## Problem requirements
Could you repeat the saved entries below word for word, leaving out the pictures?

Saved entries
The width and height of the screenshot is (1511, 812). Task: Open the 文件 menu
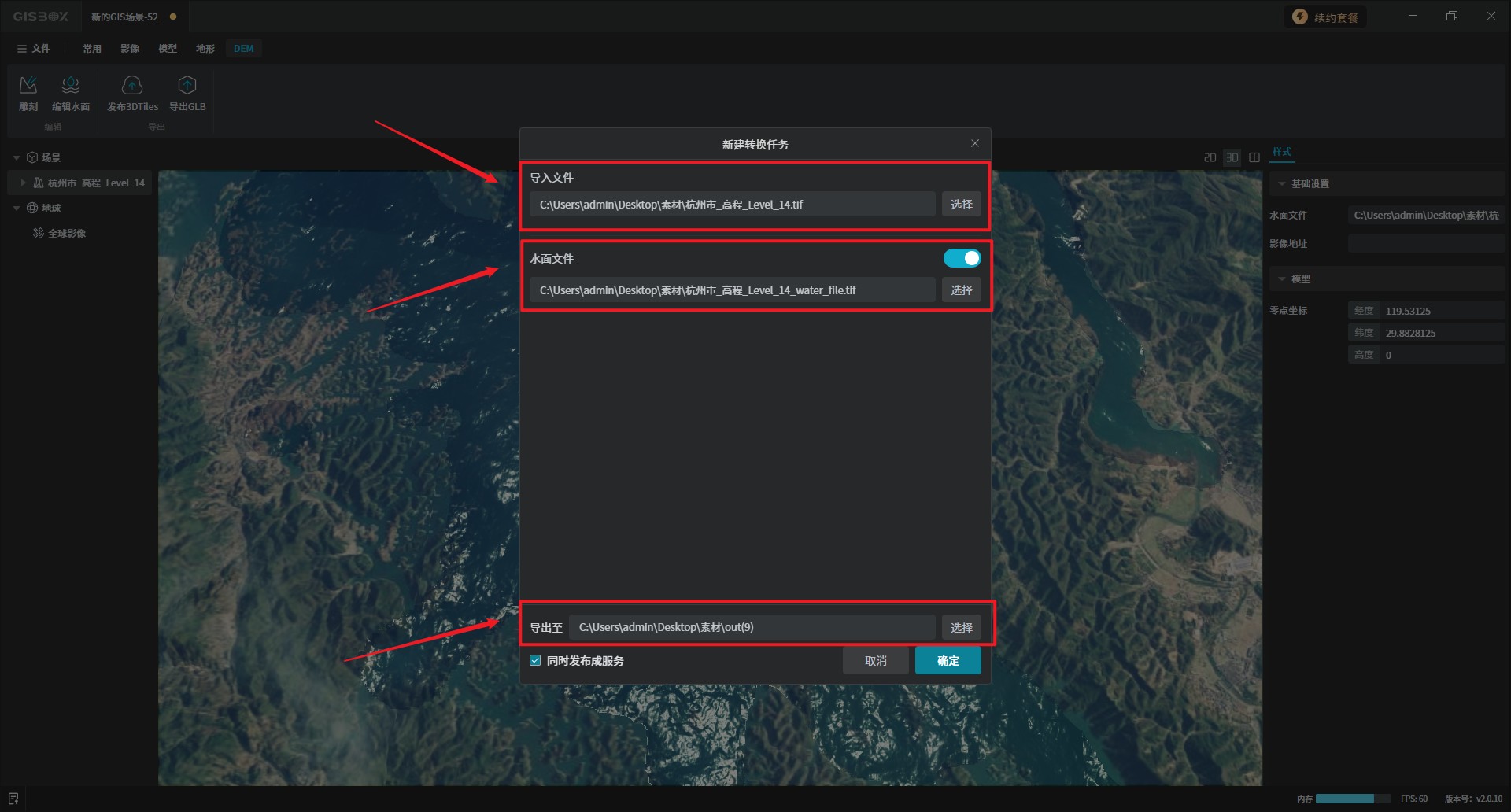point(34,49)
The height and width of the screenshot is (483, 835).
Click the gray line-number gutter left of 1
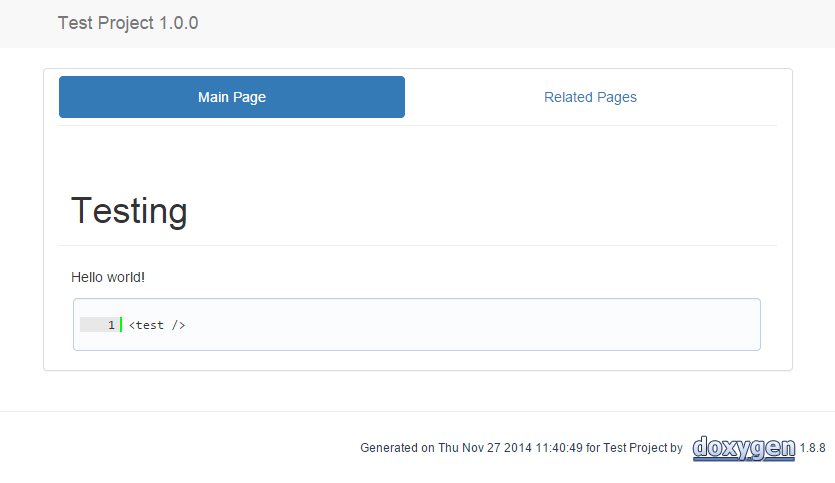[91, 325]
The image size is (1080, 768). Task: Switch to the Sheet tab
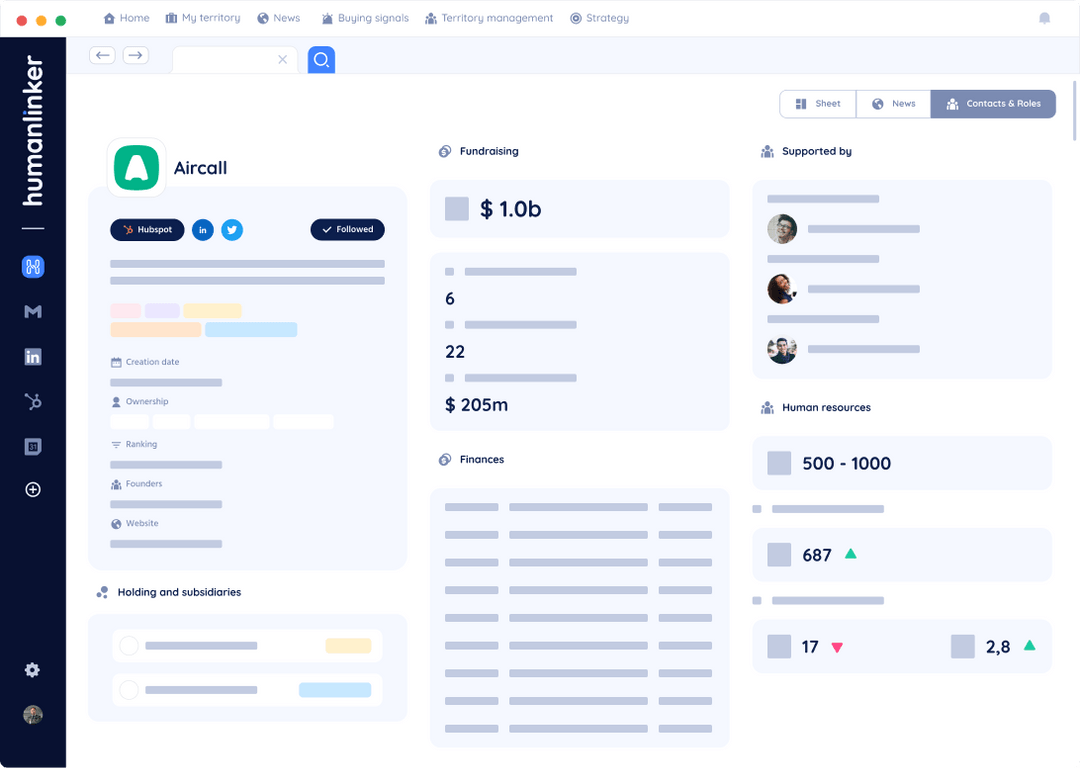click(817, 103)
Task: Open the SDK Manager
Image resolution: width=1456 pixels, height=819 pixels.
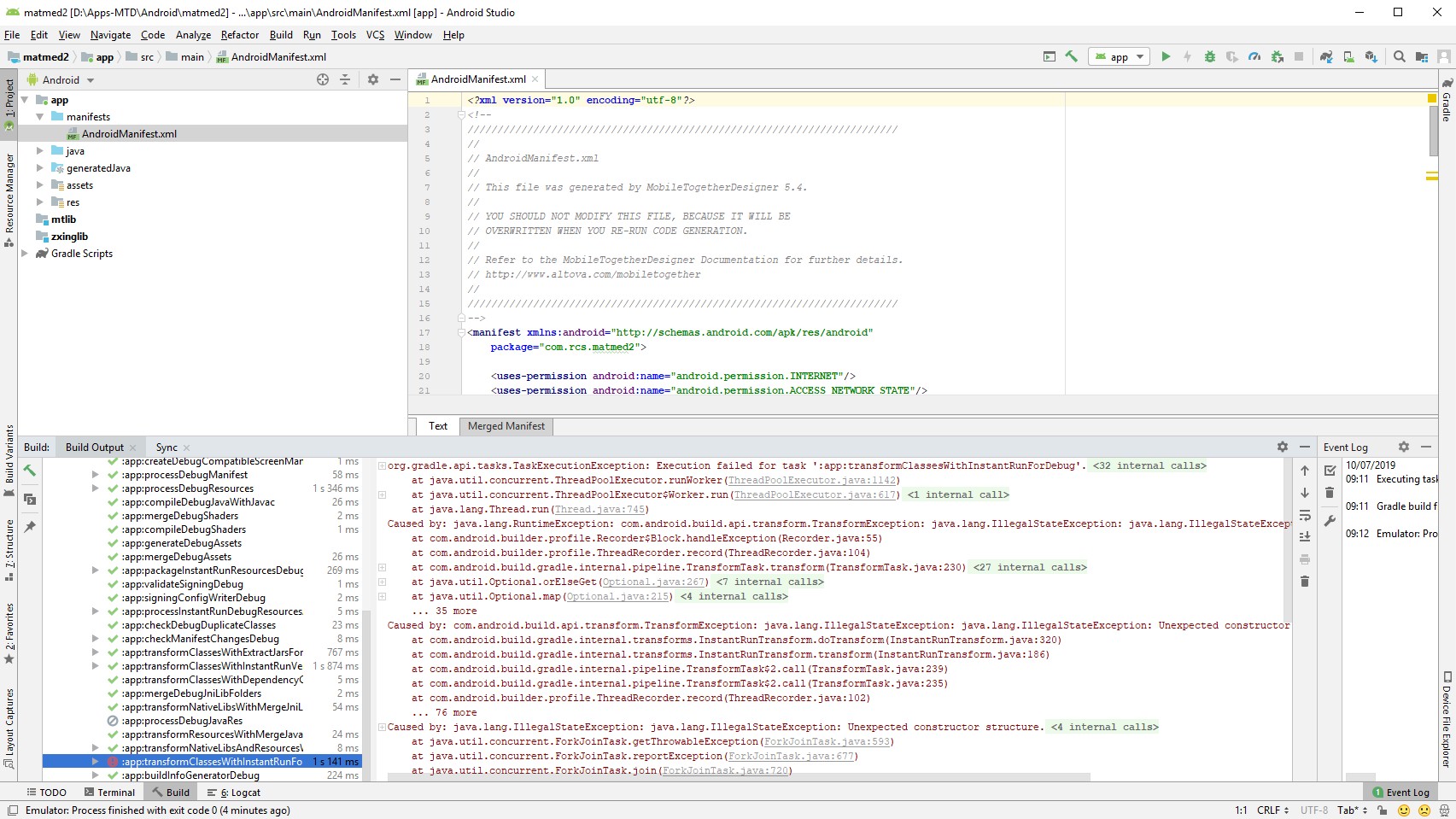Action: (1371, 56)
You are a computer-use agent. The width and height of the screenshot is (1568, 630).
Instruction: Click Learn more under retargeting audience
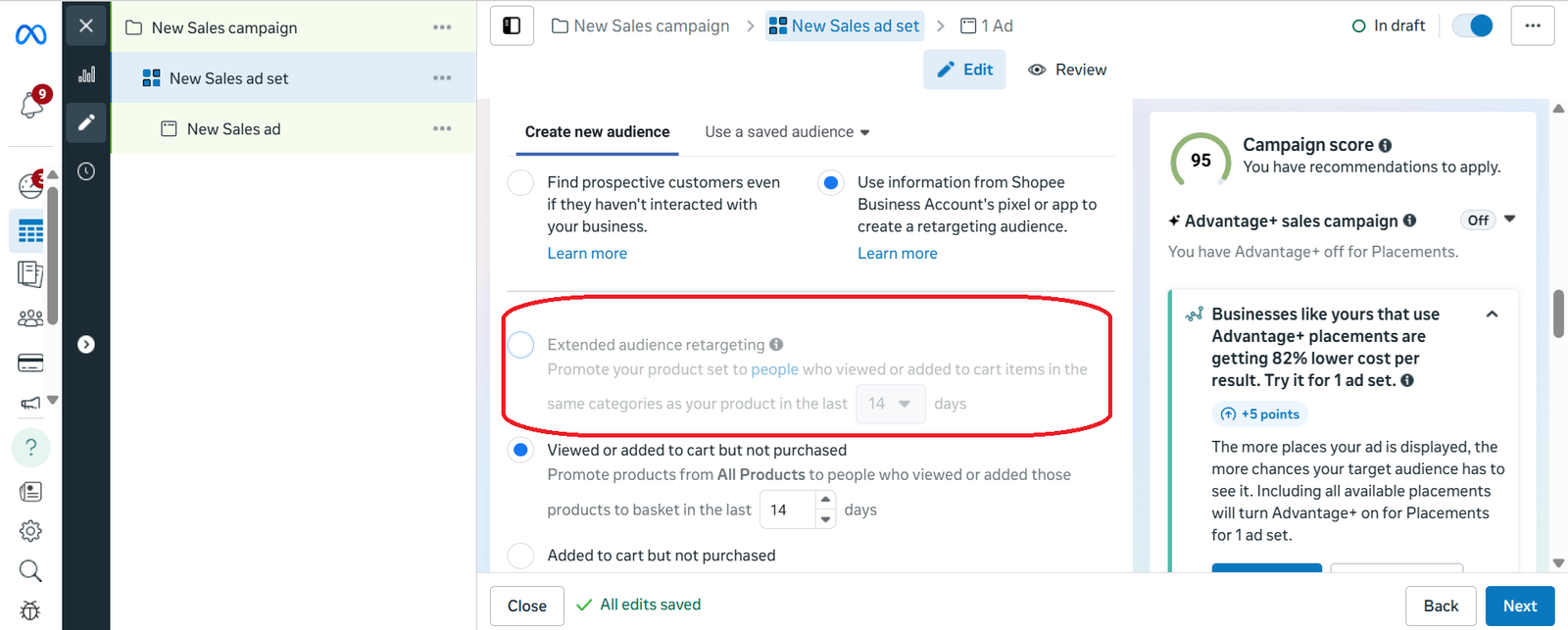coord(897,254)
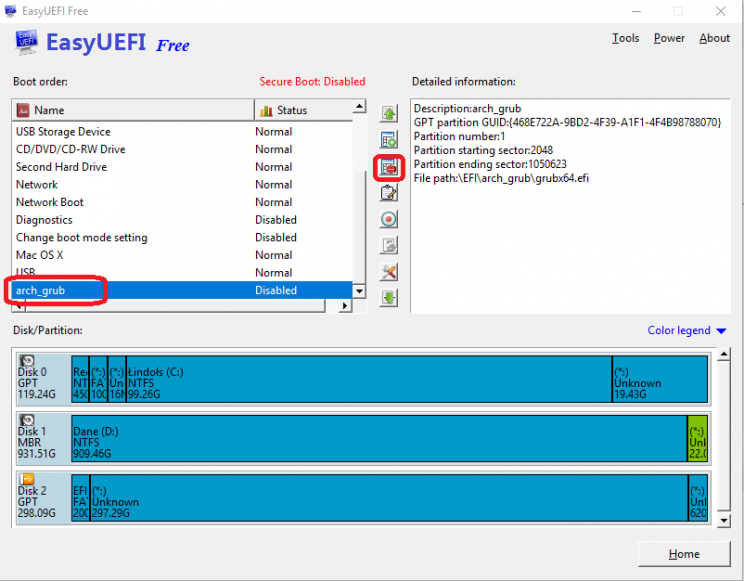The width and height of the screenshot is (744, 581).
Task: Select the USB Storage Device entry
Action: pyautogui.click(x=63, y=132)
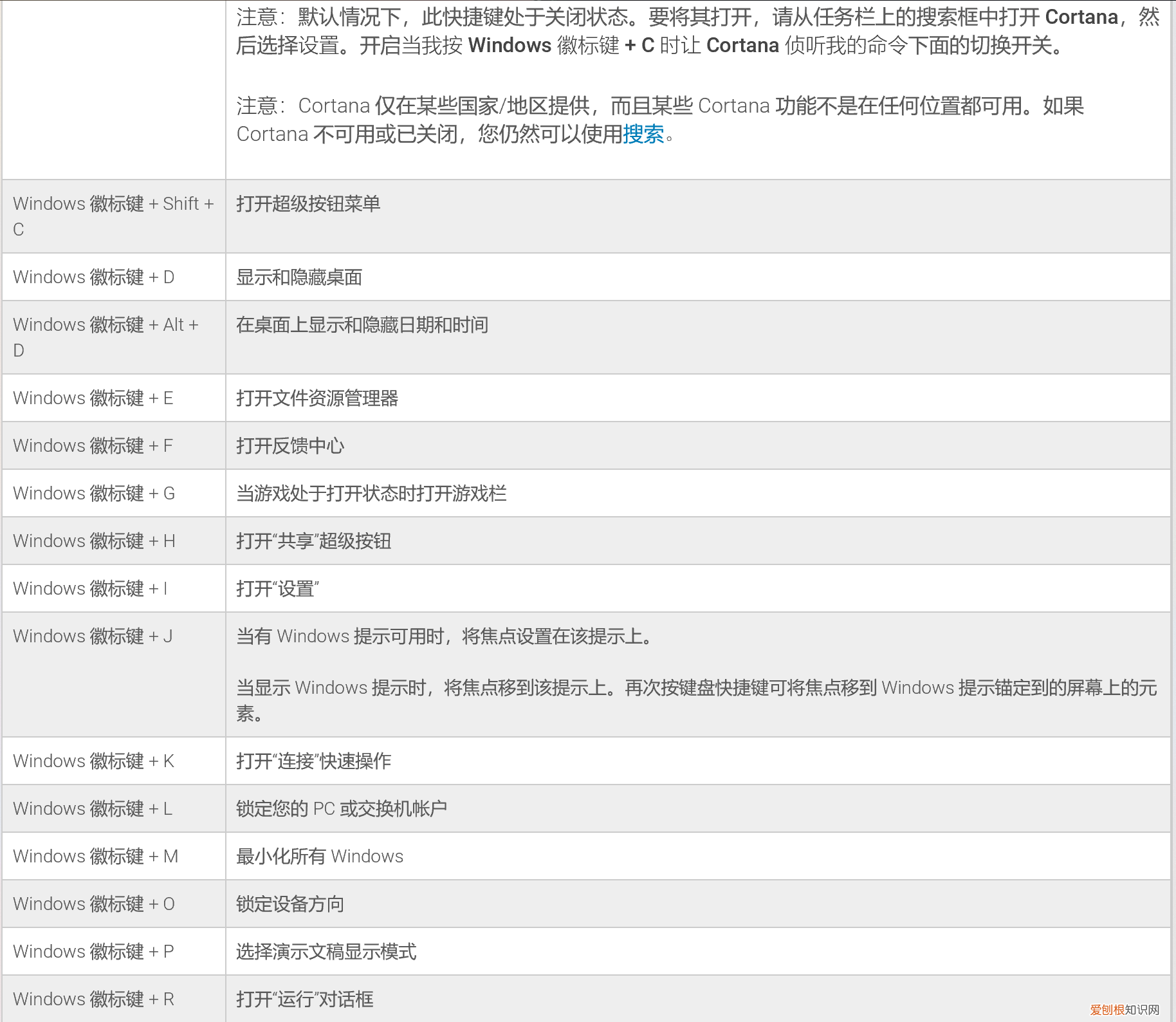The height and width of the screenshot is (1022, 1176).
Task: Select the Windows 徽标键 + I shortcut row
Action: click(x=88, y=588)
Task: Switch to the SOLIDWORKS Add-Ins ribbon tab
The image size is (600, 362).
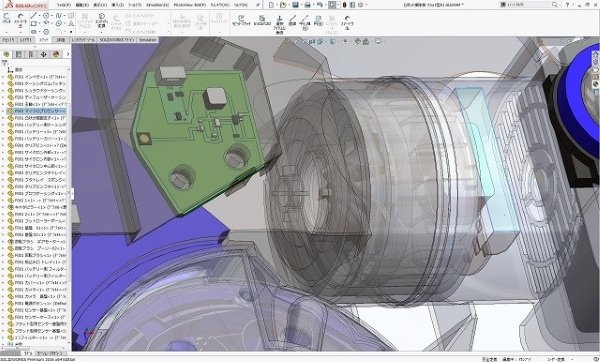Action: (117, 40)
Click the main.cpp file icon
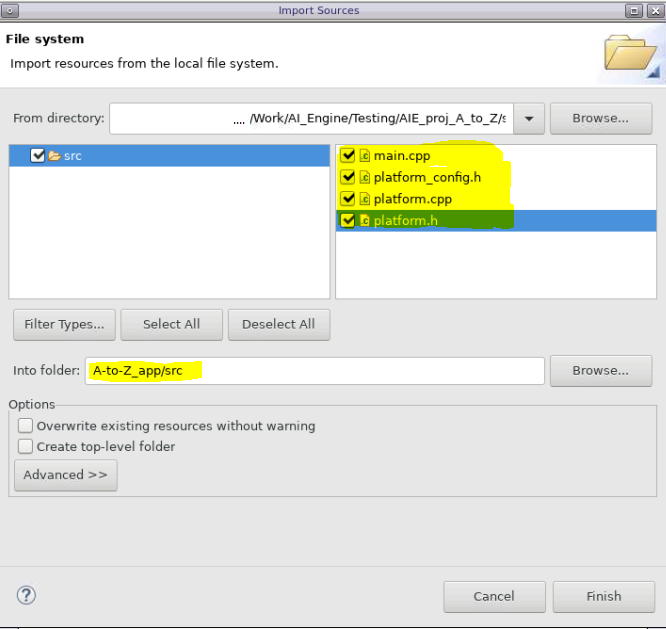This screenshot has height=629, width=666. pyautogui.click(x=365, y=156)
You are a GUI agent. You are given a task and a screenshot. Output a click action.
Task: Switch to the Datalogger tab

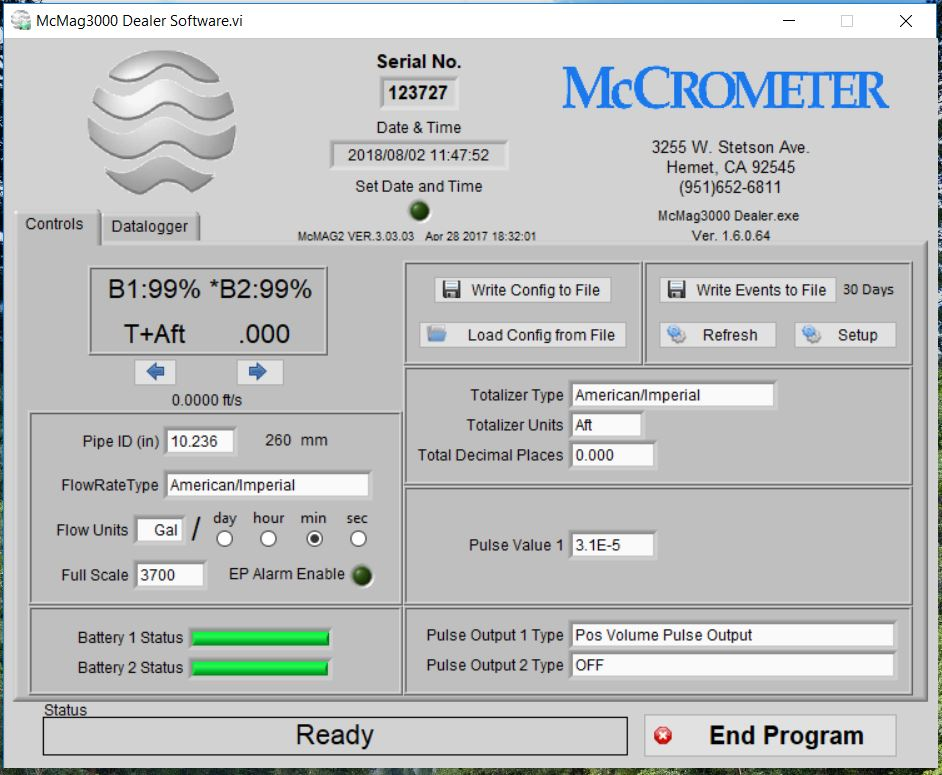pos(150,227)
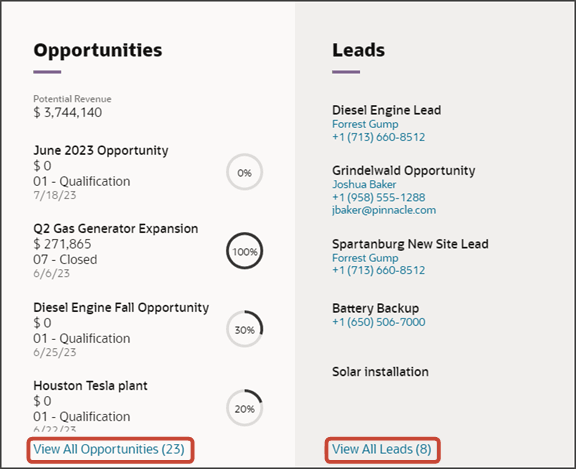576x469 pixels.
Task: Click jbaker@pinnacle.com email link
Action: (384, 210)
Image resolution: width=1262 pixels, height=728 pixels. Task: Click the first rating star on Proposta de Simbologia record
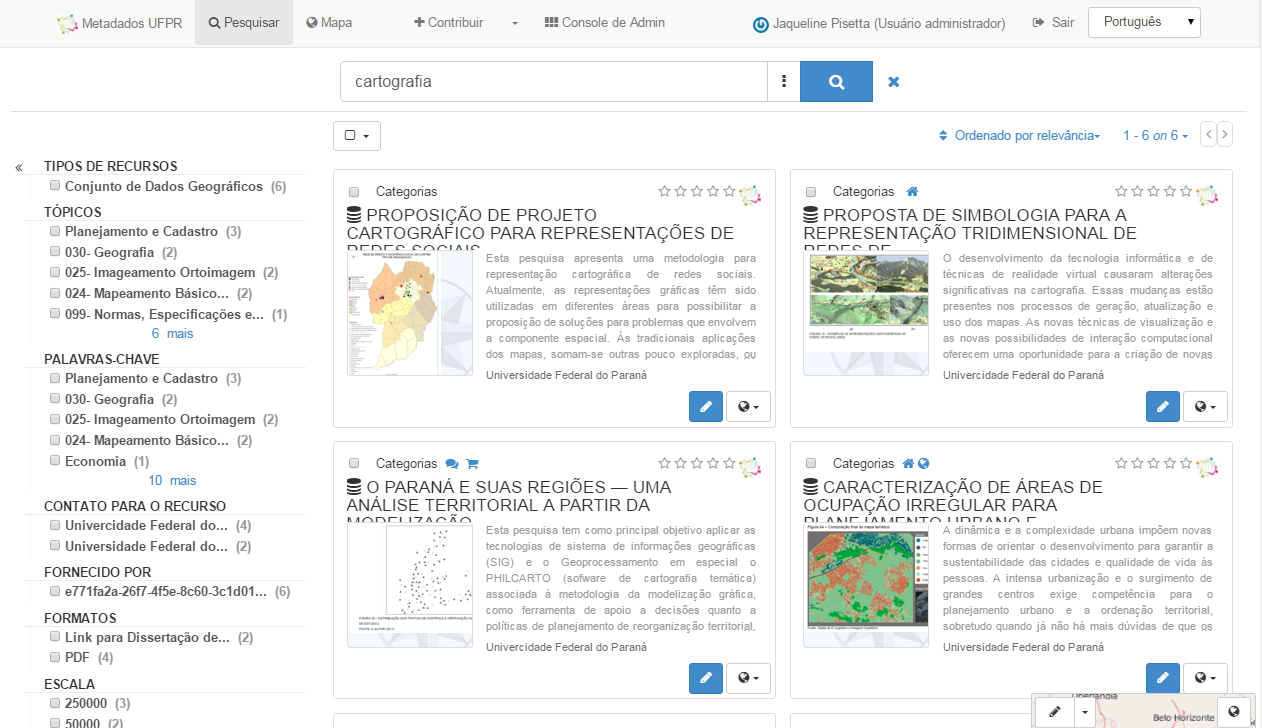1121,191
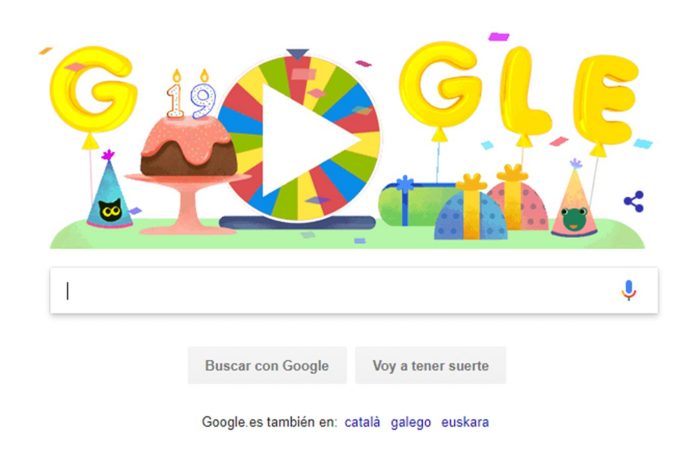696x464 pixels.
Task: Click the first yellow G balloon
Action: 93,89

## Complete response
The width and height of the screenshot is (1511, 812). Task: Open the 文件 menu
point(34,49)
The height and width of the screenshot is (483, 835).
Click the gray line-number gutter left of 1
[91, 325]
The image size is (1080, 768). Task: Switch to the Sheet tab
click(817, 103)
Task: Open the SDK Manager
Image resolution: width=1456 pixels, height=819 pixels.
Action: (1371, 56)
You are a computer-use agent. The width and height of the screenshot is (1568, 630).
Instruction: Click Learn more under retargeting audience
coord(897,254)
The width and height of the screenshot is (744, 581).
Task: Select the USB Storage Device entry
Action: pyautogui.click(x=63, y=132)
The height and width of the screenshot is (1022, 1176).
Task: Select the Windows 徽标键 + I shortcut row
Action: click(x=88, y=588)
Task: Switch to the SOLIDWORKS Add-Ins ribbon tab
The image size is (600, 362).
Action: (117, 40)
Click the main.cpp file icon
This screenshot has height=629, width=666. pyautogui.click(x=365, y=156)
You are a GUI agent. You are given a task and a screenshot. Output a click action.
Task: Switch to the Datalogger tab

pos(150,227)
576x469 pixels.
Task: Click jbaker@pinnacle.com email link
Action: (384, 210)
Image resolution: width=1262 pixels, height=728 pixels. Task: Click the first rating star on Proposta de Simbologia record
1121,191
696x464 pixels.
Task: Click the first yellow G balloon
Action: 93,89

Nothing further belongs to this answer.